20120110

Large-Format Phone Comparison: Galaxy Nexus (2011) vs Handspring Visor Edge (2001)

When the Galaxy Nexus was first announced, tech wags speculated that its 118mm screen would just be too big and clumsy to handle. As a recent owner I can report that it is large but certainly not unwieldy. In a fit of house cleaning, I dug up my very first smartphone and thought it would be fun to post some pointless back-to-back size comparison shots.

The Samsung is just a bit narrower and shorter than the Handspring, but some of that width is accounted for by the Visor's elegant stylus. The big difference is in usable space: the Nexus is all screen, and a beautiful 720p HD screen with black blacker than blackest night at that. The Visor has a tiny monochrome screen with the rest of its face taken up by hard buttons and the graffiti writing area. (Hey - don't dis graffiti. One of the first things I did with my Nexus was to install a virtual graffiti keyboard.)

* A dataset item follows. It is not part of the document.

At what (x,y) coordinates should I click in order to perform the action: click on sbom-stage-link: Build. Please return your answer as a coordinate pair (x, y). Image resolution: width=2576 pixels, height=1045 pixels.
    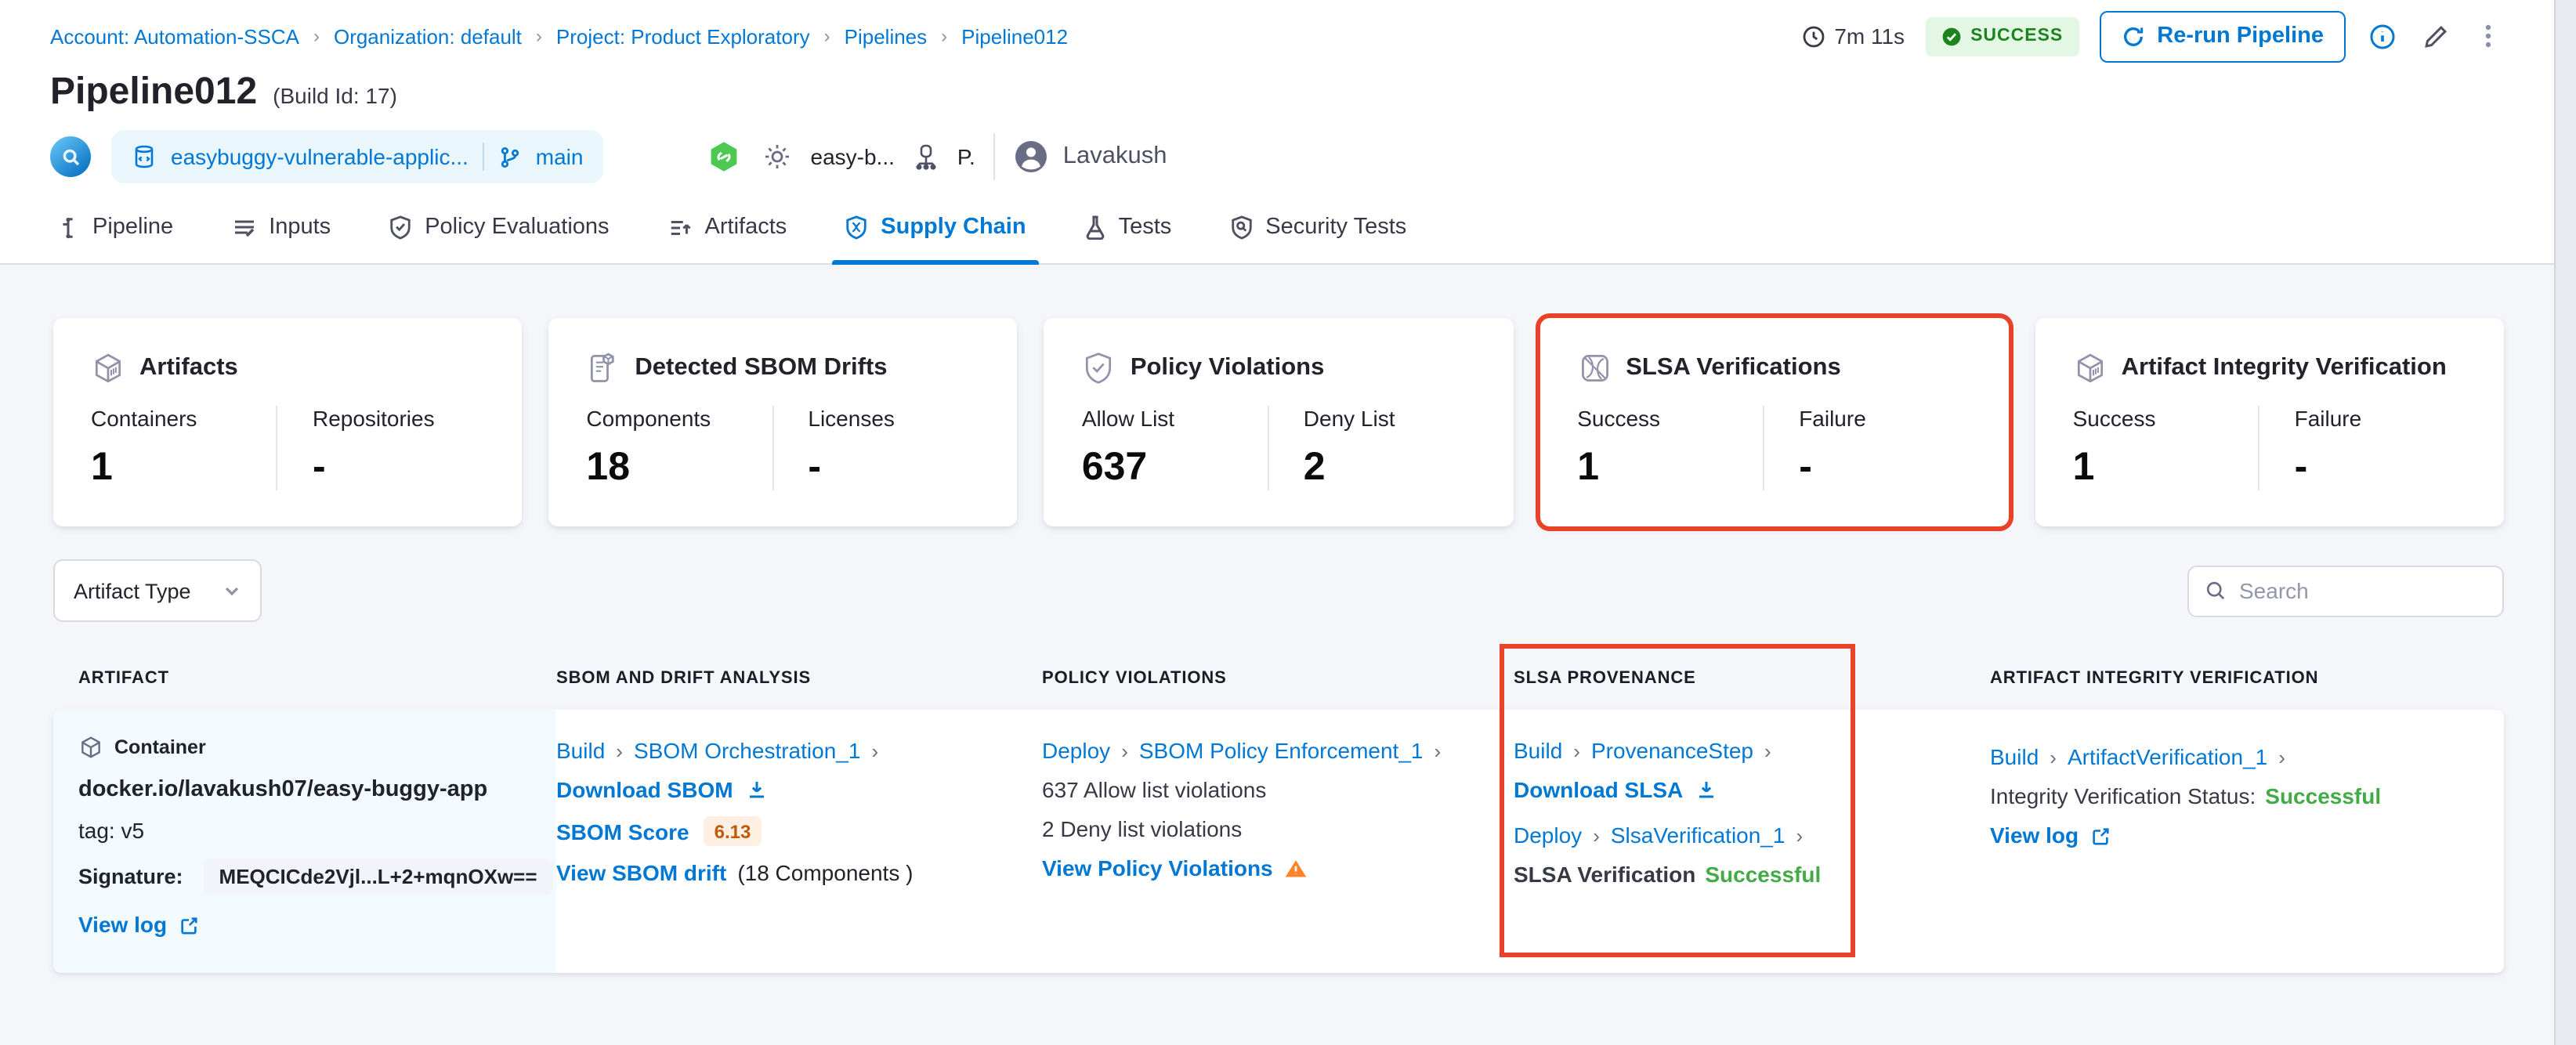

Flip them on their side and the contrast becomes more stark. Handspring was founded on the idea of "springboard modules", little hardware accessories that gave you an mp3 player or a camera or any of the other million things that our phones just take for granted these days. The Edge was meant to be the slimmest, sexiest of the Visor line so its springboard modules required an ungainly "shoe" that more than doubled the thickness of the device. The one and only springboard module I ever purchased was the phone add-on, which further had its own battery pack. From the side, this assemblage was a real porker. Still, it was kind of nice to be able to ditch the phone bulk when at the office and still walk around with a svelte little metal PDA.

It was my dream that someday I could have a phone with the form factor of the unadorned Visor Edge. There you go: 10 years later my Nexus is almost exactly the same size as that device. Progress!